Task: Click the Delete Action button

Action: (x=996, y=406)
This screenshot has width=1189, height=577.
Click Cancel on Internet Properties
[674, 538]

━━━━━━━━━━━━━━━━

## EXERCISE BRIEF
Everything in the listing above should be restated exactly.

## WRITTEN RESPONSE
Task: Click the Delete Action button

Action: (x=996, y=406)
This screenshot has width=1189, height=577.
Click Cancel on Internet Properties
[674, 538]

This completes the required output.